Efficientnet olympic build model custom dataset

Introduction

Image classification is one of the most exciting applications of computer vision. It powers technologies in sports analytics, autonomous driving, healthcare diagnostics, and more.

In this project, we take you through a complete, end-to-end workflow for classifying Olympic sports images — from raw data to real-time predictions — using EfficientNetV2S, a state-of-the-art deep learning model.

Our journey is divided into three clear steps:

  1. Dataset Preparation – Organizing and splitting images into training and testing sets.
  2. Model Training – Fine-tuning EfficientNetV2S on the Olympics dataset.
  3. Model Inference – Running real-time predictions on new images.

Starting with the Olympic Games Event Dataset, we:

  • Split images into train, validation, and test sets.
  • Fine-tune EfficientNetV2 with a custom classification head.
  • Use data augmentation and training callbacks for best results.
  • Evaluate model accuracy and loss.
  • Predict and label new images with OpenCV.

The code is easy to adapt for any custom dataset, making it a practical template for real-world computer vision projects.

Watch the full tutorial here : https://youtu.be/wQgGIsmGpwo

You can download the dataset here : https://www.kaggle.com/datasets/yousefidris/ogedolympic-games-event-dateset

You can download the full code here : https://ko-fi.com/s/a24e1b1bd1

You can find more tutorials, and join my newsletter here : https://eranfeit.net/

Step 1 – Preparing and Splitting the Dataset

Before training a model, we need to organize the dataset.

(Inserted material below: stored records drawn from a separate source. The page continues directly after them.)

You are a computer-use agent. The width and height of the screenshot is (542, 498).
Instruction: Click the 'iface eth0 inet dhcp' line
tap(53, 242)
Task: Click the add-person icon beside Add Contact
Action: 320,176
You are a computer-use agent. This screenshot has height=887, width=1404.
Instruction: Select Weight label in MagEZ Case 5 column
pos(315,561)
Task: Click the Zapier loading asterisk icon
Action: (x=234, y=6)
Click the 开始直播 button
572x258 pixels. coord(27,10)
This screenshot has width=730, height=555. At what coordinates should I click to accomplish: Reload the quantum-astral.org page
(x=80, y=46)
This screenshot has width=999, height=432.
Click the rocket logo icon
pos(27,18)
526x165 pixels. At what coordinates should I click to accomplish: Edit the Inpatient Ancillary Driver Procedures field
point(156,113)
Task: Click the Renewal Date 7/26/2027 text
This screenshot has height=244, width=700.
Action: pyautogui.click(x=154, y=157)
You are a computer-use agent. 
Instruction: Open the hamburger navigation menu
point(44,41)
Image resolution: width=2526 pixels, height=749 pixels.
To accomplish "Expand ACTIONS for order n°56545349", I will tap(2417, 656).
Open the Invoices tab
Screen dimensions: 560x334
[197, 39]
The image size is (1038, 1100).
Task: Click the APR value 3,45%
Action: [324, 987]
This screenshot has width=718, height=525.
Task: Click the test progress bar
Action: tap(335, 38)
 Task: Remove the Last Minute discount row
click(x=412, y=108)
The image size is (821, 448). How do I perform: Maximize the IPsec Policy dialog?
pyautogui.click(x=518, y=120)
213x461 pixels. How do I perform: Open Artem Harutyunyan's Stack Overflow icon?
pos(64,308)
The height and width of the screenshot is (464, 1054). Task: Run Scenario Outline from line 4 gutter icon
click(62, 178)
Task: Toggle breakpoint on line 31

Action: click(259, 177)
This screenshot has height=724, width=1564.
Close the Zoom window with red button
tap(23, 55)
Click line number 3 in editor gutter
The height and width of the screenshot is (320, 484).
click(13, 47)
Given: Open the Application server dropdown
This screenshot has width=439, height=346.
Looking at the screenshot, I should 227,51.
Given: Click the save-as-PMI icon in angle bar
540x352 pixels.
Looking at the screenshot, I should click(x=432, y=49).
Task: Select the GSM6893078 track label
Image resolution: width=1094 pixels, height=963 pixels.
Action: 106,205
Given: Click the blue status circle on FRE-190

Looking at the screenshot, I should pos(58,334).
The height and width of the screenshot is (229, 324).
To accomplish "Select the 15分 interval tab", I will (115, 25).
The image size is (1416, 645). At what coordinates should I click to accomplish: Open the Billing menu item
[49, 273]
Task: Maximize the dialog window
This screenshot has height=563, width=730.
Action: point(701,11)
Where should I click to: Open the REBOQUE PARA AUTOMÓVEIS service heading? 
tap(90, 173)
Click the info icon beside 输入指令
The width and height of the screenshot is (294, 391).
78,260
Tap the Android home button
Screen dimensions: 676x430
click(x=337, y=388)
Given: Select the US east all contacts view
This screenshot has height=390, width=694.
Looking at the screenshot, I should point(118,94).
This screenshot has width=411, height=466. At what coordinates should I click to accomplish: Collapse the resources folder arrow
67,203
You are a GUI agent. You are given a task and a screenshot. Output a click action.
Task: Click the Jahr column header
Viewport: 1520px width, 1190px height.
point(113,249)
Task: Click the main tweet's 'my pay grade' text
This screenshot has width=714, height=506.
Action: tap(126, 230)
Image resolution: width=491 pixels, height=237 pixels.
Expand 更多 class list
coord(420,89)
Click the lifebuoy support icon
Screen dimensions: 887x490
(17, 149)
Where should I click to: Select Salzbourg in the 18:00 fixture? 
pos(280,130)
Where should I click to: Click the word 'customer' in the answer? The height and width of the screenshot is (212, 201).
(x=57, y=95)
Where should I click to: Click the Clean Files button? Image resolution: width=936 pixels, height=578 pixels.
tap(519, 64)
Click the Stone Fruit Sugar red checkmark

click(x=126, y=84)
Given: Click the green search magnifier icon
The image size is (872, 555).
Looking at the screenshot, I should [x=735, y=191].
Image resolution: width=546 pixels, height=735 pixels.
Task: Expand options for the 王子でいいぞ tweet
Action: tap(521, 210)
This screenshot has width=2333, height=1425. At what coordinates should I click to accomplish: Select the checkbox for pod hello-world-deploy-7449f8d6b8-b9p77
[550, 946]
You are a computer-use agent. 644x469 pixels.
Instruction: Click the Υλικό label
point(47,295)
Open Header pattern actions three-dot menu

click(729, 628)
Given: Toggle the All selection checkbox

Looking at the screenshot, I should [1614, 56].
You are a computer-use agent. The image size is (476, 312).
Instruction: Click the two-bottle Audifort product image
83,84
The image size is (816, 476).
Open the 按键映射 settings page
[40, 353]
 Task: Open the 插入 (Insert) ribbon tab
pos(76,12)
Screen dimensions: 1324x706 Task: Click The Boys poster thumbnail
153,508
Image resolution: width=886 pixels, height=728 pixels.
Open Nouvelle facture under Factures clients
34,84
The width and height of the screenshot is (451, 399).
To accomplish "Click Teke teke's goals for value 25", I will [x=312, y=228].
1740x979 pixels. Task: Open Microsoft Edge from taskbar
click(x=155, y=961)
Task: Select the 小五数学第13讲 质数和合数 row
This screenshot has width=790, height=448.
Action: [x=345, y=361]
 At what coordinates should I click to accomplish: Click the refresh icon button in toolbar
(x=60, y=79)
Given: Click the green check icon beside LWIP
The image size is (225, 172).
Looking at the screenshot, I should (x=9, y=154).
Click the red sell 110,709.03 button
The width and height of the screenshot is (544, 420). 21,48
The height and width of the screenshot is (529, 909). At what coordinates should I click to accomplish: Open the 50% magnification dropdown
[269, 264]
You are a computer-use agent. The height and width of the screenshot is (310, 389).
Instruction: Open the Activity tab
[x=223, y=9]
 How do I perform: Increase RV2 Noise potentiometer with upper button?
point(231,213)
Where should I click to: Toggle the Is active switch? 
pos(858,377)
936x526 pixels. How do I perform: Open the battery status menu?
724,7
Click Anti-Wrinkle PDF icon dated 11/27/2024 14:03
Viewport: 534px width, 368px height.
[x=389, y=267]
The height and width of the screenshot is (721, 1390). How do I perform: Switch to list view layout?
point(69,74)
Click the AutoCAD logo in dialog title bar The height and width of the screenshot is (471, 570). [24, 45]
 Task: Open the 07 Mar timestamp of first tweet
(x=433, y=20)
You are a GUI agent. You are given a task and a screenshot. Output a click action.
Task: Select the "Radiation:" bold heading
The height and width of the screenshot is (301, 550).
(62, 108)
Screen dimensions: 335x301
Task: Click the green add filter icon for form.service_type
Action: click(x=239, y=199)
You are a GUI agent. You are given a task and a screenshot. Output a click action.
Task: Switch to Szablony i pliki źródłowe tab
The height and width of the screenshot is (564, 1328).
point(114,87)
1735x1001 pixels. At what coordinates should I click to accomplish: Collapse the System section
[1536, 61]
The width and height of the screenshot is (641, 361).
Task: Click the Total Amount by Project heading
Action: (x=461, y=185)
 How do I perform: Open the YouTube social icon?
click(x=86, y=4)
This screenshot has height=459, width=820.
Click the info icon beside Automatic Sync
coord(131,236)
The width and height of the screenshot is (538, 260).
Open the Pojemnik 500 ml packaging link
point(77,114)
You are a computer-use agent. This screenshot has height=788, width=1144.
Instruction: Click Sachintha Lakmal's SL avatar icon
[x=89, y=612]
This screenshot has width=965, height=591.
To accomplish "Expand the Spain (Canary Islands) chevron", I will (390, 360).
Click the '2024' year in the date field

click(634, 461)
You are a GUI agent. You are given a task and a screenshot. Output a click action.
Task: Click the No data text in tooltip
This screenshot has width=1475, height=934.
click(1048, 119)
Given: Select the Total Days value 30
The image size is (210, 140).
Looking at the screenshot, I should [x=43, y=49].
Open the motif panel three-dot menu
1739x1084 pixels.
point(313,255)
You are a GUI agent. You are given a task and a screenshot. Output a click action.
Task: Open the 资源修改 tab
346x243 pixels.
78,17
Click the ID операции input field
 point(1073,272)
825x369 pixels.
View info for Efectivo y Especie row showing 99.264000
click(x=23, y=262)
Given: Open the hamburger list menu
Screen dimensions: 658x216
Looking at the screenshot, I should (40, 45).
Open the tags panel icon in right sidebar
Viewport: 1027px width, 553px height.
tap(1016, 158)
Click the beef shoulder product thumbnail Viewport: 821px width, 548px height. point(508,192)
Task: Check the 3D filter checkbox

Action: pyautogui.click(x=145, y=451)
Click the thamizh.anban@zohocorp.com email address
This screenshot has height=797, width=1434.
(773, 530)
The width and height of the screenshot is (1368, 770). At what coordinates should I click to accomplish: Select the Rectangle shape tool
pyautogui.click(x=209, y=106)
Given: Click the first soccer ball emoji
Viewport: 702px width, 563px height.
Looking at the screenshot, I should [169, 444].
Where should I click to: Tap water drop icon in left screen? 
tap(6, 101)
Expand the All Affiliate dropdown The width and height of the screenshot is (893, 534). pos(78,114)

The Olympics dataset we use contains folders, each representing a different sport (e.g., swimming, gymnastics, athletics).

To ensure accurate evaluation:

  • Training set (90%) – Used for teaching the model.
  • Testing set (10%) – Used for measuring performance on unseen data.

The dataset split keeps the original folder structure so the model retains class labels. Shuffling images ensures a fair and balanced distribution between training and testing sets.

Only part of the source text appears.